* [The data]:
○ ○ ○ ○ ○ ○ ○

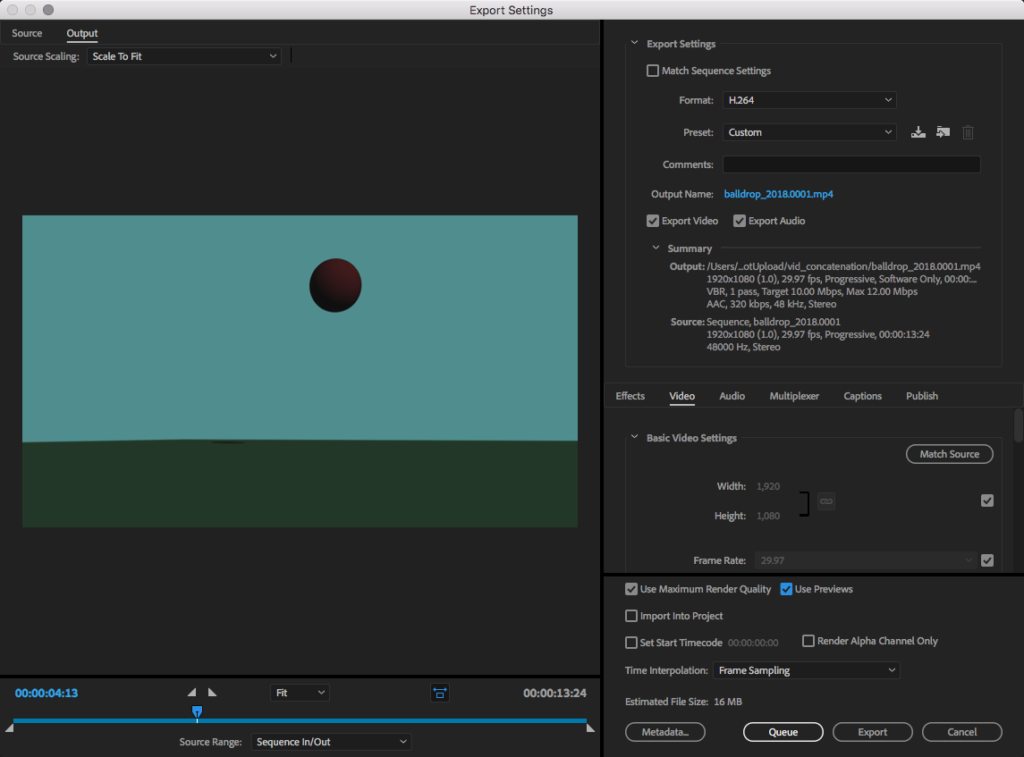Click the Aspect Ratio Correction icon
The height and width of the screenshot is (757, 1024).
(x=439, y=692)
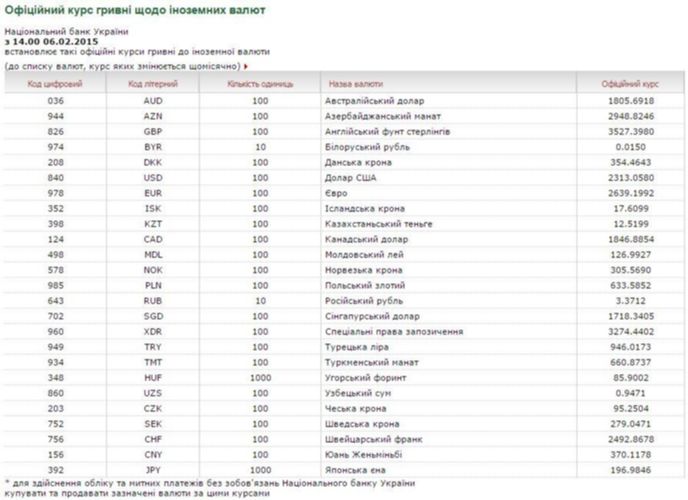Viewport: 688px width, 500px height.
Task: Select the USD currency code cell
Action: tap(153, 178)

○ ○ ○ ○ ○ ○ ○

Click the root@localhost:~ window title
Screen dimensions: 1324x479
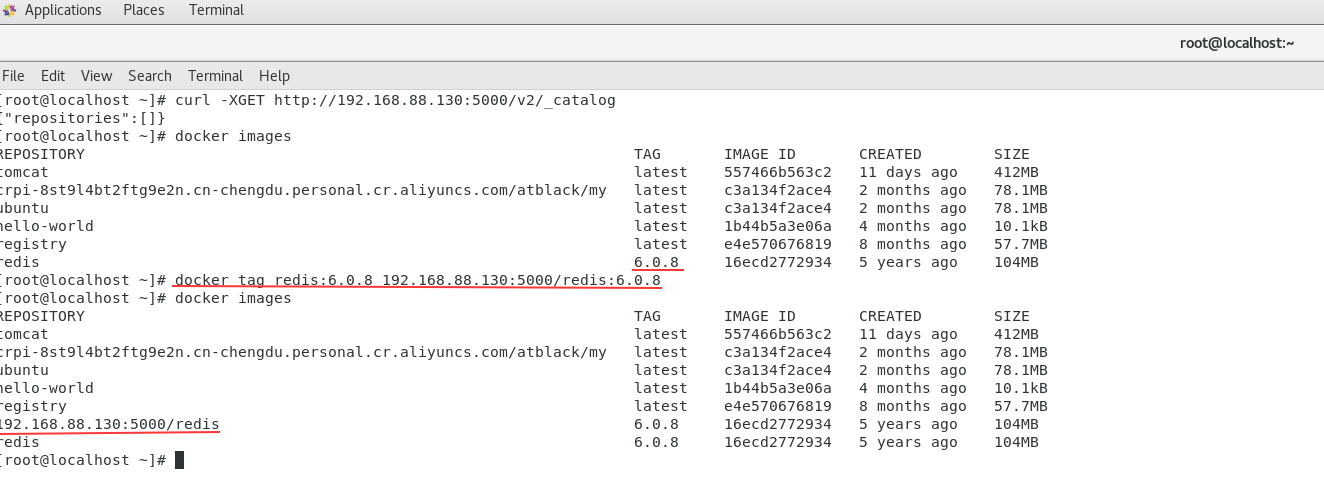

○ ○ ○ ○ ○ ○ ○

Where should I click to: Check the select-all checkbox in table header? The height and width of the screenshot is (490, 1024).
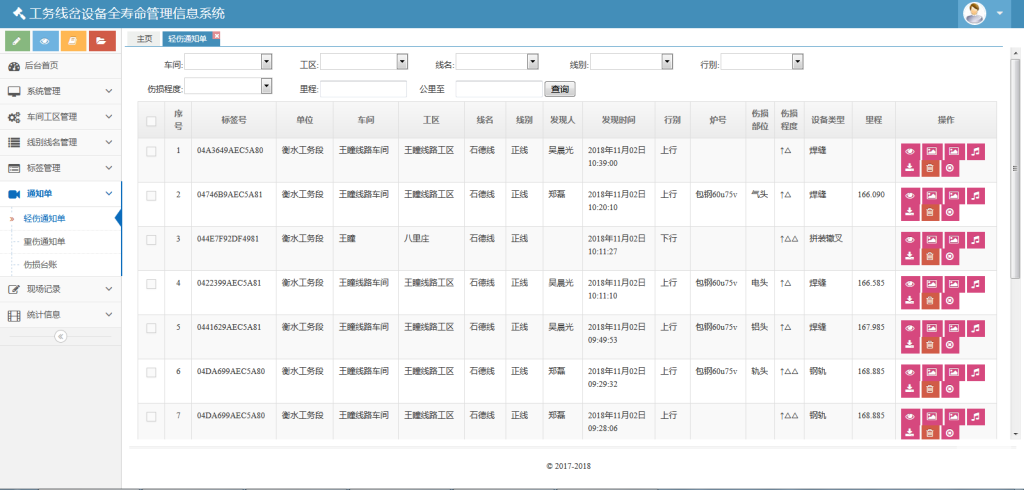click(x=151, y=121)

○ ○ ○ ○ ○ ○ ○

* [Assignment]: Looking at the entries above, can you reproduce exactly the lines from the one that holds "Click the root@localhost:~ window title" through the one that holds "Screen dimensions: 1324x479", and only those?

* [Result of this exercise]:
Click the root@localhost:~ window title
Screen dimensions: 1324x479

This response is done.